Material to process |
"""
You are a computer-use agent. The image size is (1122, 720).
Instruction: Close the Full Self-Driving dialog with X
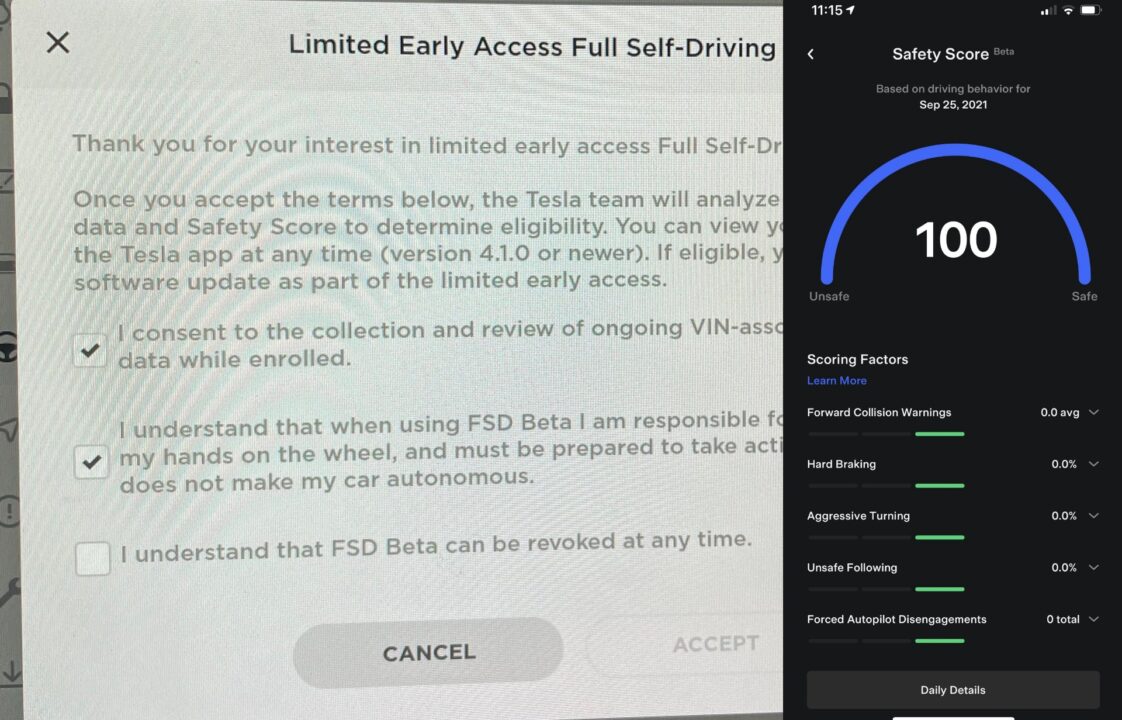click(58, 42)
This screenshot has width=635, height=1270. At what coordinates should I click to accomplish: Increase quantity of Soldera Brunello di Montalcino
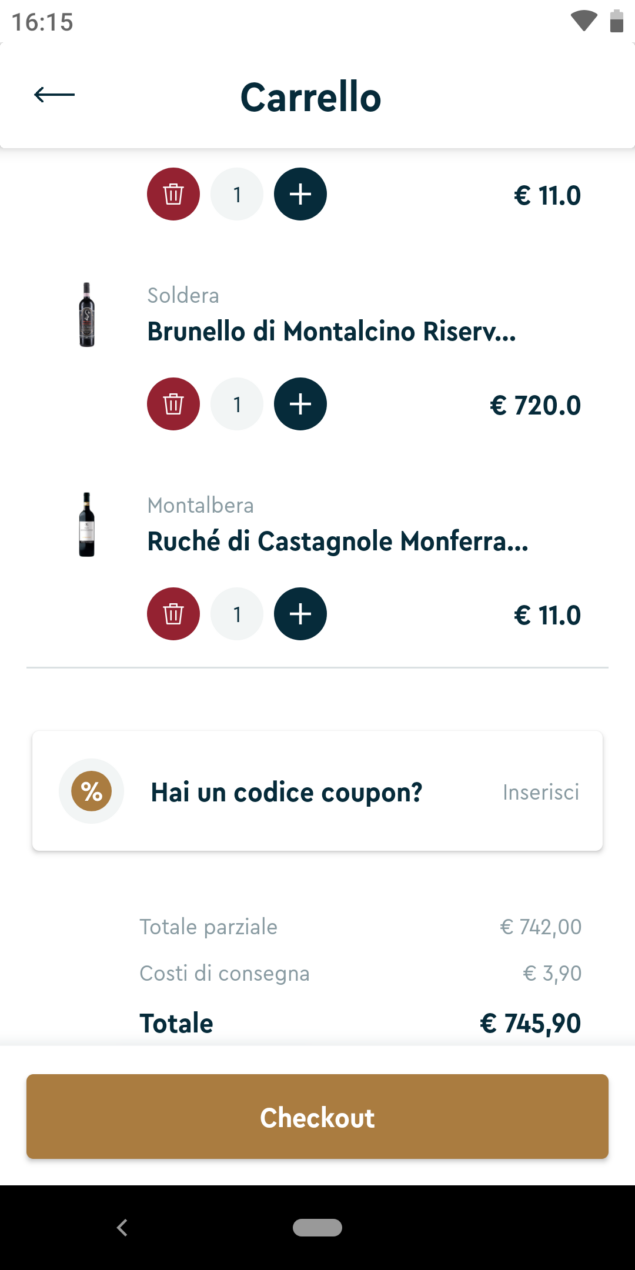coord(300,404)
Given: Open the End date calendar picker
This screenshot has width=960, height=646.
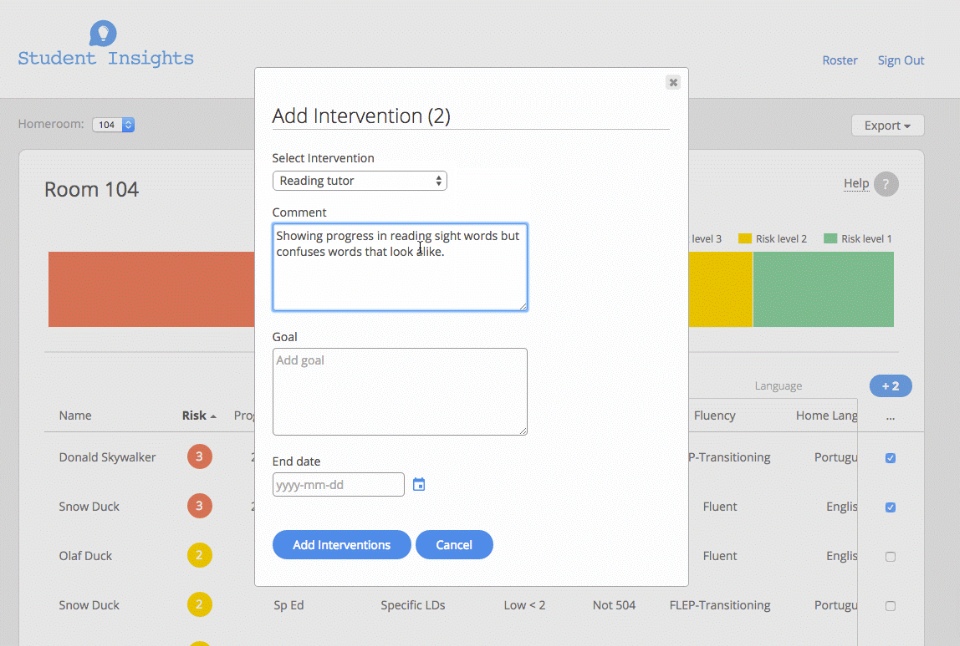Looking at the screenshot, I should [419, 485].
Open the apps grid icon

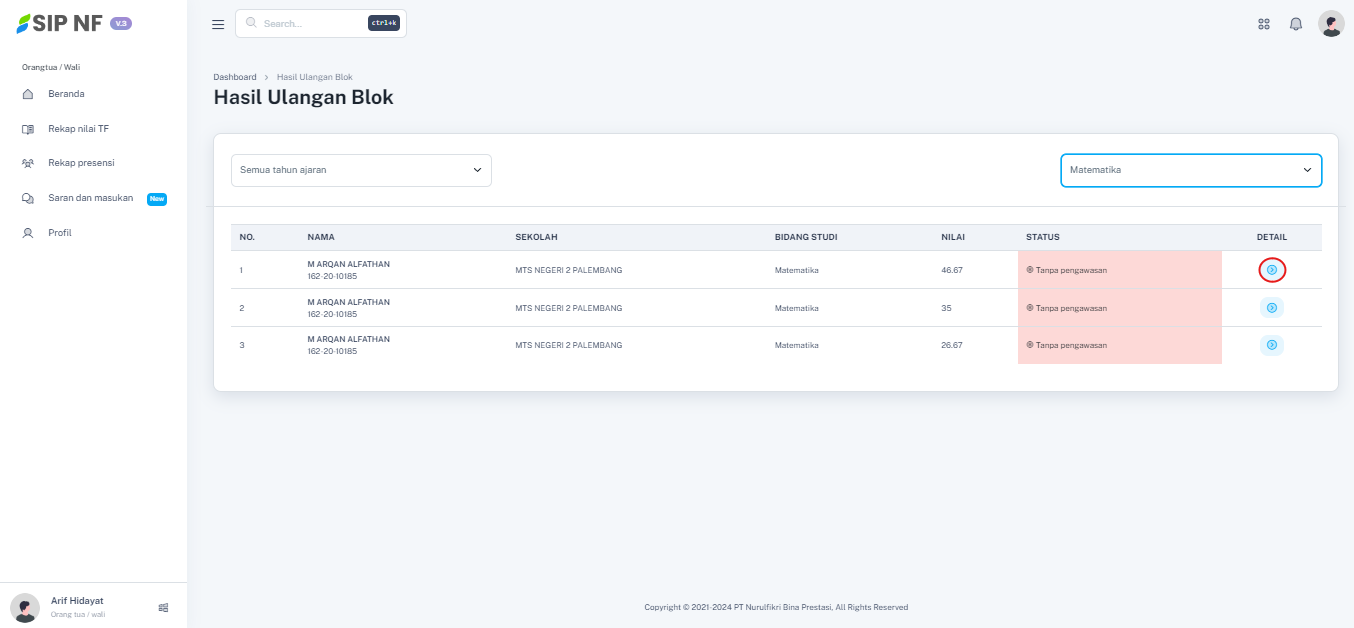click(x=1264, y=24)
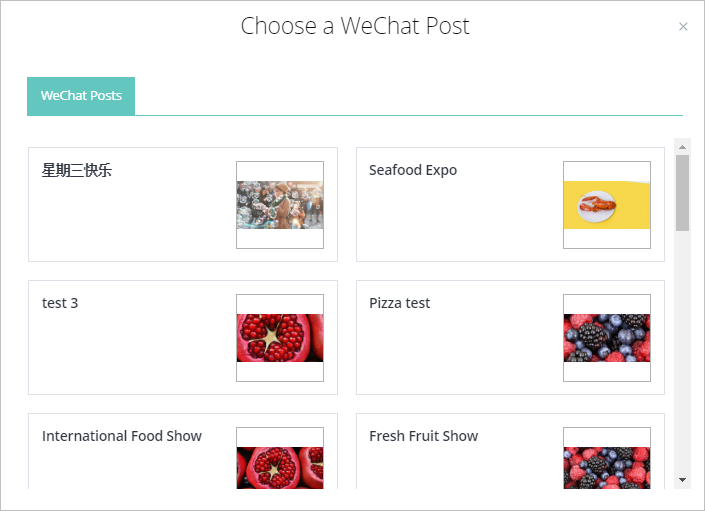Click the vertical scrollbar thumb

point(683,192)
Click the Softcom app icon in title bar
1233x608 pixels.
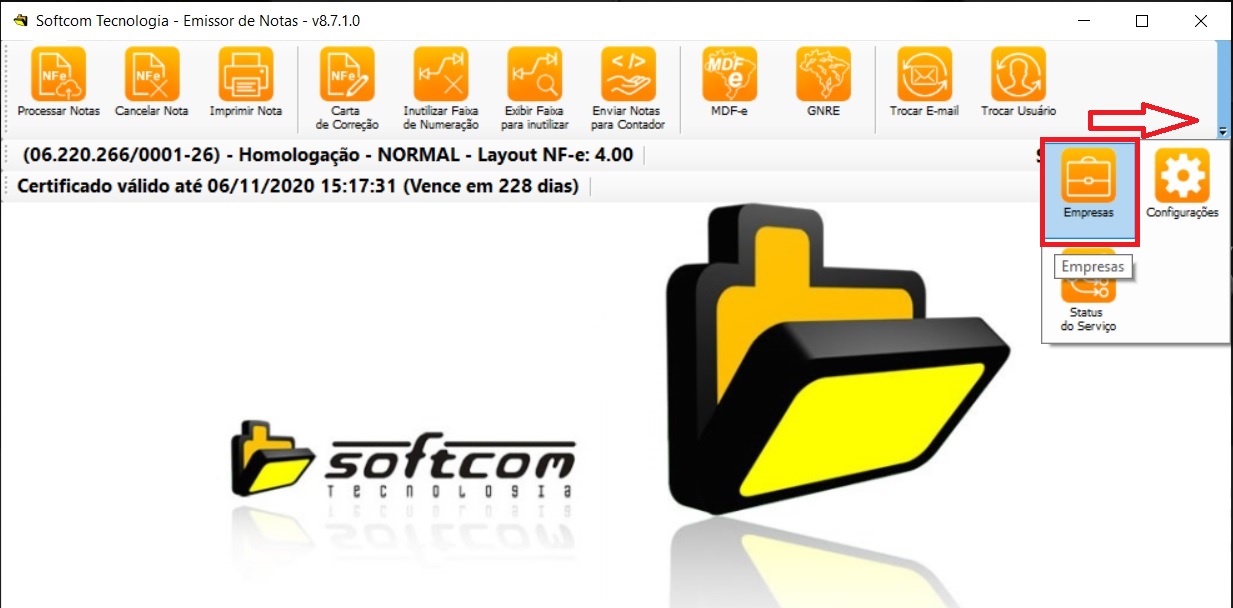[x=20, y=21]
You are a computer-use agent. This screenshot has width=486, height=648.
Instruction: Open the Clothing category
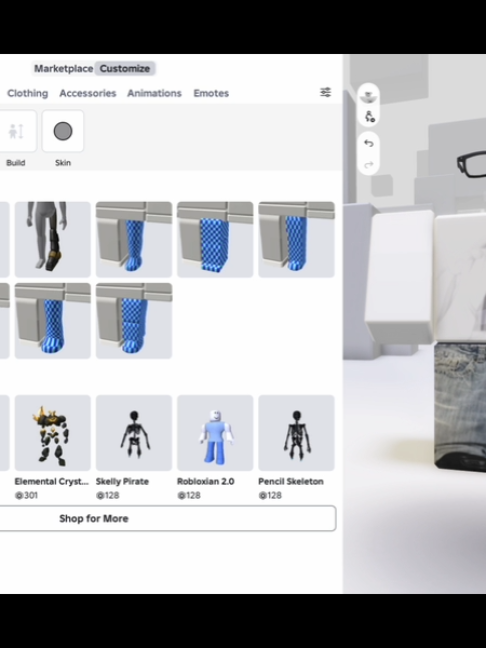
"""
From the first line to the last, copy the records exactly and skip the pictures.

Response to this task |
You are a computer-use agent. The image size is (1122, 720).
Instruction: Close the Full Self-Driving dialog with X
click(58, 42)
This screenshot has width=635, height=1270. At what coordinates should I click to accomplish: Increase quantity of Soldera Brunello di Montalcino
coord(300,404)
Given: Open the End date calendar picker
This screenshot has width=960, height=646.
Looking at the screenshot, I should [419, 485].
Open the apps grid icon

click(x=1264, y=24)
Click the vertical scrollbar thumb

point(683,192)
Click the Softcom app icon in title bar
1233x608 pixels.
[x=20, y=21]
You are a computer-use agent. This screenshot has width=486, height=648.
Instruction: Open the Clothing category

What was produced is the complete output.